Problems and tasks –
[A] Decide whether each statement below agrees with the discussion of the word "draw." For each, answer yes or no and quote the words of the text that decide it.
(i) Drawing a picture is described as dragging a pencil across paper.
(ii) In the children's book, the maid turns off the lights when told to put them out.
(iii) The text confirms that the origin of these expressions is European.
[B] Answer these questions from the discussion of the word "draw."
(i) What example is given of an extended meaning that does not make sense?
(ii) What is the young girl in 'Amelia Bedelia' hired as?
(iii) What does she do when told to dust the furniture?

Page extract –
-=-=-

Common phrases are draw drapes or shades, draw a bath (pull water?), draw a conclusion (out of someone) and other uses of pull. Why does draw mean pull? It becomes confusing when something that had a visualizable meaning - pulling drapes across a window - has been extended to something that does not make sense - turning Venetian blinds from the open position to closed position. How did this happen?
Oh Gosh, apparently "pull" is the original meaning of "draw", not producing artwork! Draw comes from a word meaning "to drag", so "drawing" a picture is about dragging the pencil across the paper! I guess I thought that producing artwork as a verb was important enough to have a word of its own, but apparently dragging things is more important. I hate language.
There is a children's book called 'Amelia Bedelia,' wherein a young girl is hired as a maid and takes things literally. When she is told to dress the chicken, she puts clothes on it, when she is told to dust the furniture, she throws powder on it, draw the drapes, she draws a picture, put out the lights, she hangs them all on the clothesline, and so on. Charming! But yes, in definition, as a verb, to move things towards each other, so water to a tub, curtains towards each other. I suspect the origin is European, but can't find that to be factual. Sounds British and formal, yes? Interesting question though, and thought provoking as to where some of these expressions really come from, love it, keep those brain cells circulating, language can be fun. Would be interesting if you asked a few children what they thought, like Amelia.

-=-=-

Entries supplied –
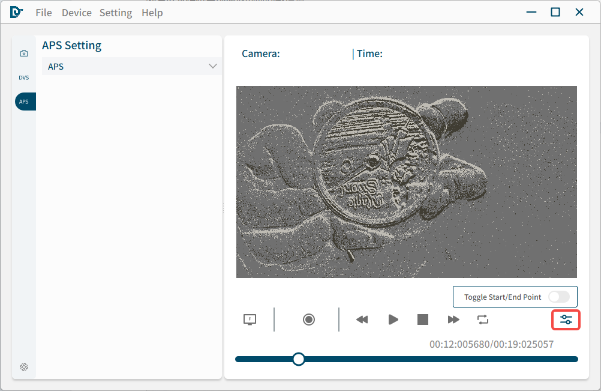The image size is (601, 391).
Task: Enable the Toggle Start/End Point switch
Action: (x=558, y=297)
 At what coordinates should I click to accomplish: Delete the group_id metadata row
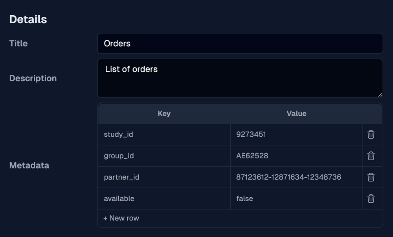(371, 156)
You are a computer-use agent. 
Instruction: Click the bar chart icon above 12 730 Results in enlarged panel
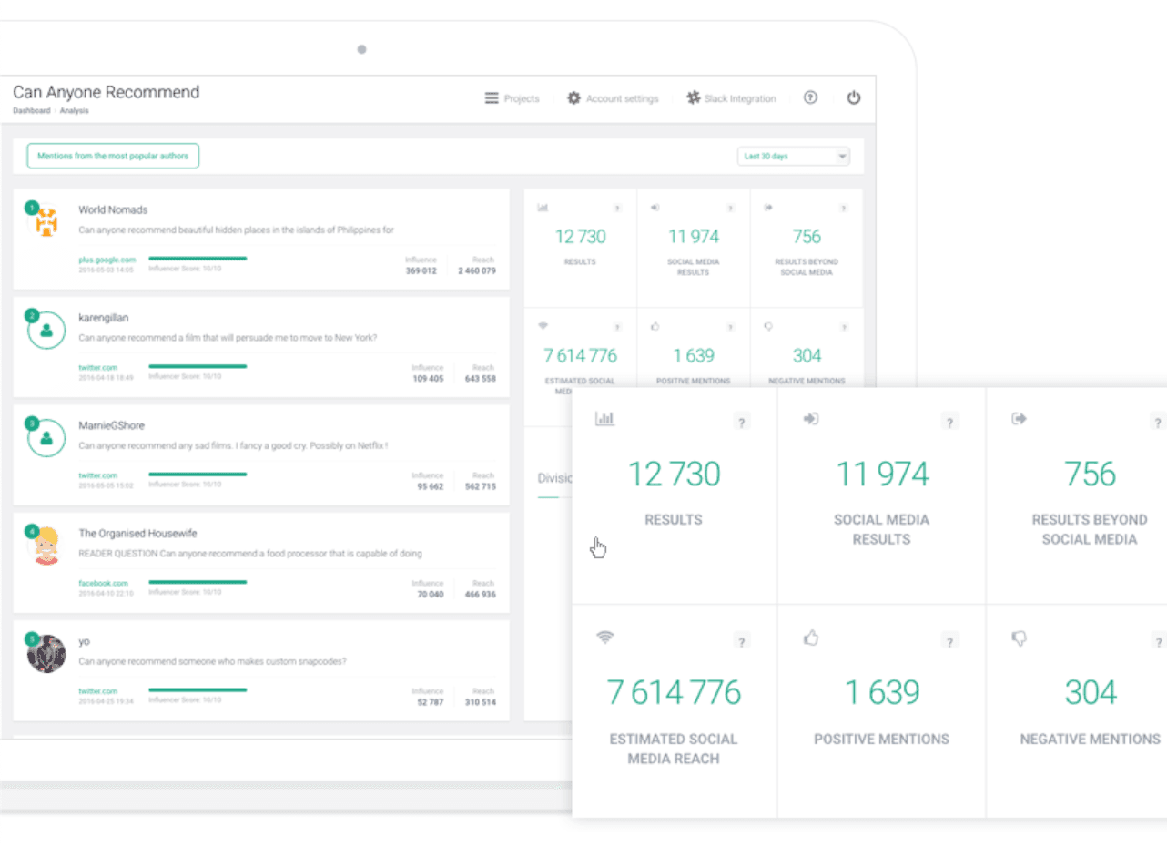coord(604,419)
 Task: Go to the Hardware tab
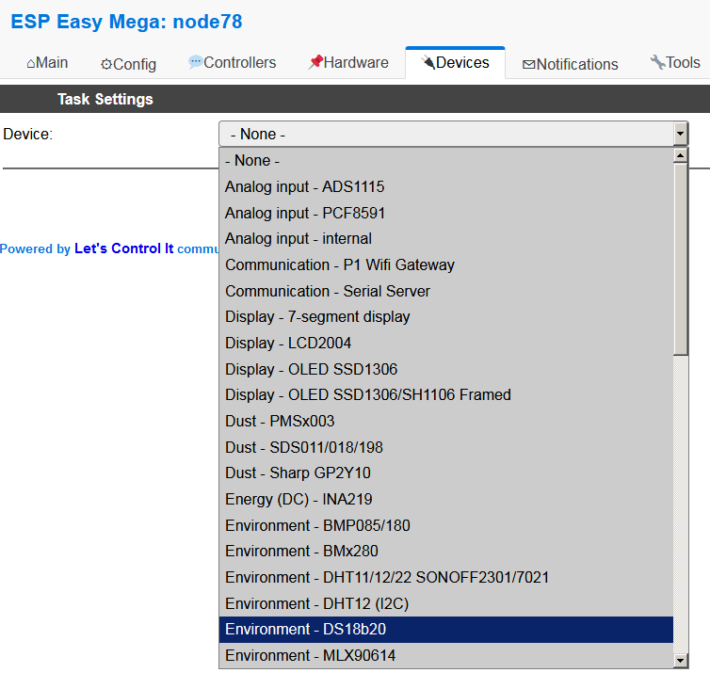[x=347, y=63]
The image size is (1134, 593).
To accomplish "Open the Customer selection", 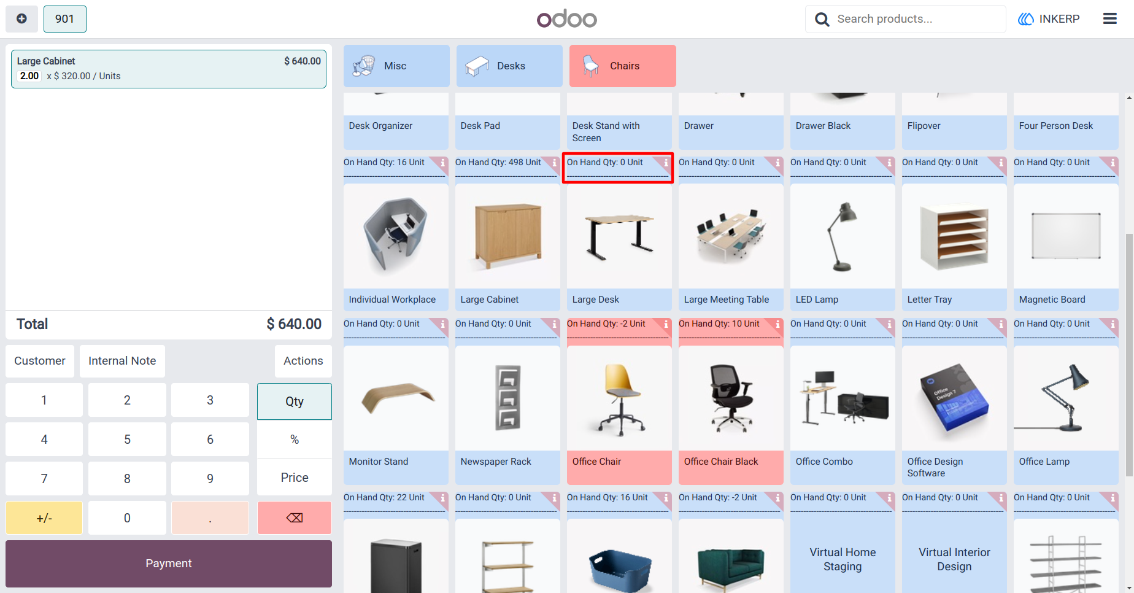I will click(x=40, y=361).
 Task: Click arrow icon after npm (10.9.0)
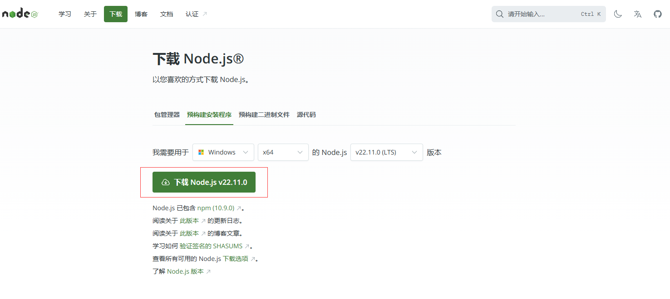pos(239,208)
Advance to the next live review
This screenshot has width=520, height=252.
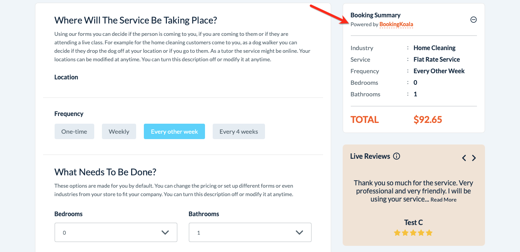point(474,158)
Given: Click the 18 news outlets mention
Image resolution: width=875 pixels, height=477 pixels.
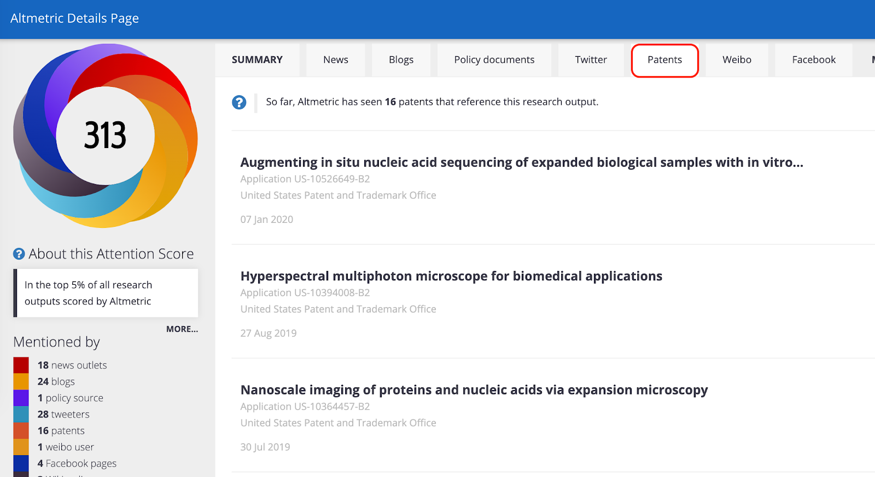Looking at the screenshot, I should point(72,365).
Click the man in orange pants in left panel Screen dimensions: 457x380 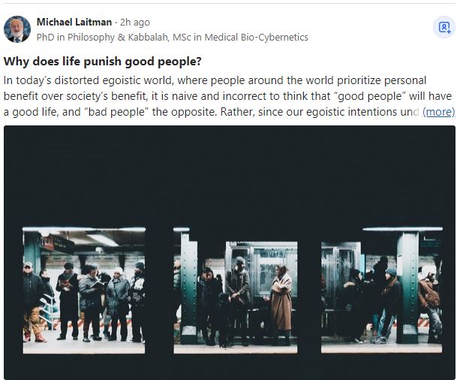(33, 302)
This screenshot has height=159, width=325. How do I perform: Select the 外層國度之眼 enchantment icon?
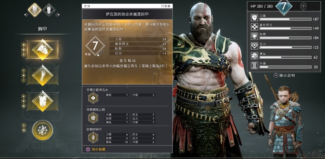click(x=93, y=118)
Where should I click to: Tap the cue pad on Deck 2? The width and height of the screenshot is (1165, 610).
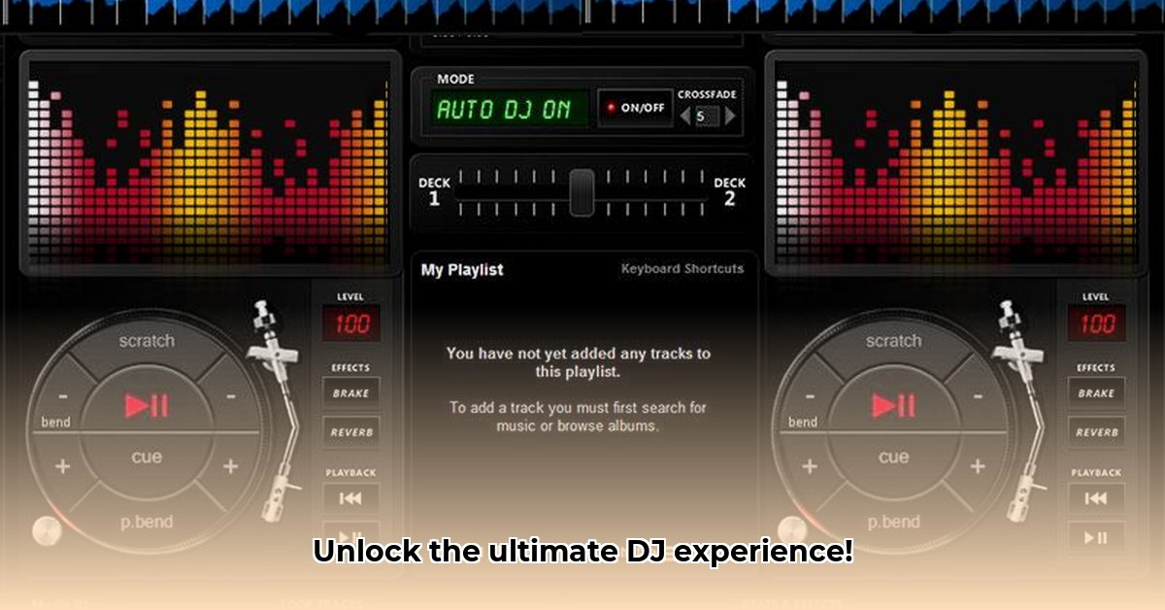tap(895, 457)
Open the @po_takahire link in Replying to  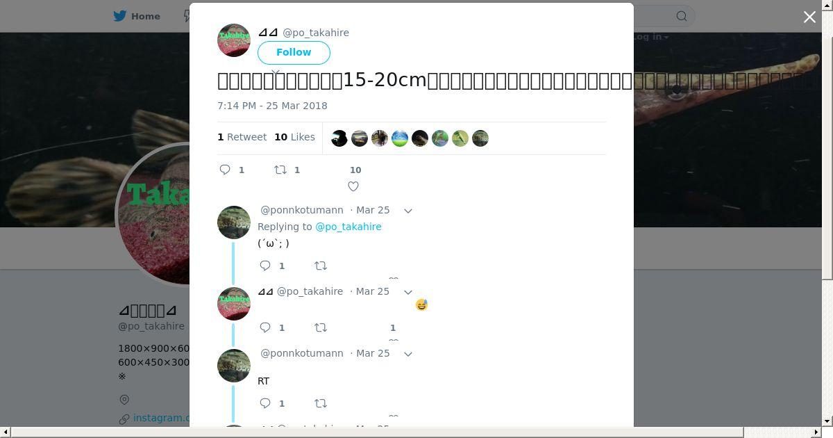(348, 227)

-=-=-

Answers for each item –
[A]
(i) Yes: "dragging the pencil across the paper"
(ii) No: "put out the lights, she hangs them all on the clothesline"
(iii) No: "I suspect the origin is European, but can't find that to be factual."

[B]
(i) Turning Venetian blinds from the open position to the closed position.
(ii) A maid.
(iii) She throws powder on it.